The exploration program covers 1,560 km2 (387,000 acres) with wells drilled to depths of approximately 4,300 meters. The comprehensive work program includes drilling and completion of wells using ExxonMobil proprietary technology and expertise. ExxonMobil plans to spud the first wells in 2008 and conduct well testing and reservoir evaluation studies over two to three years.
On 16 May 2007 MOL Hungarian Oil and Gas Plc. (MOL) signed a Heads of Agreement with ExxonMobil to undertake a joint technical study of basins in Hungary with unconventional hydrocarbon potential. This new exploration program in the Mako Trough will gather further information on the source, extent and recoverability of this untapped hydrocarbon opportunity.

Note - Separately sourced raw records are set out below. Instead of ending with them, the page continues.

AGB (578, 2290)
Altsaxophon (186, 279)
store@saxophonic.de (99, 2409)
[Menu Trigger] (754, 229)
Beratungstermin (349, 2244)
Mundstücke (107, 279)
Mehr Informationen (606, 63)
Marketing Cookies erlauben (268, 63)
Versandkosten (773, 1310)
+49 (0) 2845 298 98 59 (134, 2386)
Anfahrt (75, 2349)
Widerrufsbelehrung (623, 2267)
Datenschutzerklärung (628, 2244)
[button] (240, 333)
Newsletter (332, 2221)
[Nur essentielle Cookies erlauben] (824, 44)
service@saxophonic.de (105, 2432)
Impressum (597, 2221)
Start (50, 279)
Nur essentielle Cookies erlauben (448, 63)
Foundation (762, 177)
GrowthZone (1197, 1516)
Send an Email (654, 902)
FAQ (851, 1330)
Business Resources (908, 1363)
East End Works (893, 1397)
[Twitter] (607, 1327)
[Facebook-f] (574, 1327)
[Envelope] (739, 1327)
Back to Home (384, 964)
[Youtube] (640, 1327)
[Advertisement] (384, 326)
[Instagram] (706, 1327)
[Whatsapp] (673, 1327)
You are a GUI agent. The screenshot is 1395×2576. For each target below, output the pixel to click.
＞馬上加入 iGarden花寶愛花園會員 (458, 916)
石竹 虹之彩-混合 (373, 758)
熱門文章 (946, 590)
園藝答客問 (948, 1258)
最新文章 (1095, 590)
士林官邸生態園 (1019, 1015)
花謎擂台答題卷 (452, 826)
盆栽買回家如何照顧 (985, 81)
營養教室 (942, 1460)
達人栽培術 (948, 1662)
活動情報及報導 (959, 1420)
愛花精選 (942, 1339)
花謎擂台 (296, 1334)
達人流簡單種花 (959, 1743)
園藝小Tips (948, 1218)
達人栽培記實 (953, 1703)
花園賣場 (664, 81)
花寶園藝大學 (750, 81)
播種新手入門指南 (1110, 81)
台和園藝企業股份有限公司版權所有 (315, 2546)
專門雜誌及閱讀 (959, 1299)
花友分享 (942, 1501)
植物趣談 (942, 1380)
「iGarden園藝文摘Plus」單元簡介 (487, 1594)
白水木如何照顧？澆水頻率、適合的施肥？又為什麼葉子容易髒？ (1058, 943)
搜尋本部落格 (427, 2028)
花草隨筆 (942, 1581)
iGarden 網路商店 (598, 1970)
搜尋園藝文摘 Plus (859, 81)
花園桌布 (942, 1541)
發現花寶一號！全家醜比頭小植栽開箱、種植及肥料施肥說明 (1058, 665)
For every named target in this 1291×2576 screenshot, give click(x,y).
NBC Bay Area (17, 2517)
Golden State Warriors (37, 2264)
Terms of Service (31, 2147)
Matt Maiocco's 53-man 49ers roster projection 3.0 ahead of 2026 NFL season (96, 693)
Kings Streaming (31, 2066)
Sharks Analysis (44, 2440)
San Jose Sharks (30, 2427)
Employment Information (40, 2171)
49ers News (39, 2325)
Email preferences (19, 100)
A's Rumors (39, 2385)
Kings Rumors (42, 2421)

MOL acquires interest in TXM's production license in the Makó Trough
On 10 April 2008 Exxon Mobil Corporation affiliate Esso Exploration International Limited signed a production and development agreement with Falcon Oil and Gas Ltd. and its subsidiary, TXM Exploration and Production LLC, to begin a phased work program on a production license in the Mako Trough.
On 11 April 2008 MOL joined the ExxonMobil-Falcon agreement by acquiring 50% of ExxonMobil's interest thus significantly increasing MOL's position in the Mako Trough.
The agreement covers a Contract Area of approximately 750 km2 (184,300 acres) representing 75% of the TXM production license. ExxonMobil and MOL will have 33.5% interest each in the Contract Area with ExxonMobil as operator. TXM retains 33% of the Contract Area and 100% of the remaining license outside the Contract Area.
Under the terms of the agreement, ExxonMobil will begin an initial work program this year to test existing wells and/or drill additional wells. Costs in the US$75 million initial phase will be shared equally by ExxonMobil (US$37.5 million) and MOL (US$37.5 million).
After the initial work program, the agreement includes options for ExxonMobil and MOL to elect to follow with an appraisal program and a development program.
Aim of the projects
The goal of the two work programs to be executed on MOL's acreage and on the Falcon-ExxonMobil-MOL Contract Area is to evaluate the potential for commercial production of unconventional gas and liquid hydrocarbons.
These projects present a good example of ways in which MOL is seeking new energy resources to offset its declining domestic hydrocarbon production.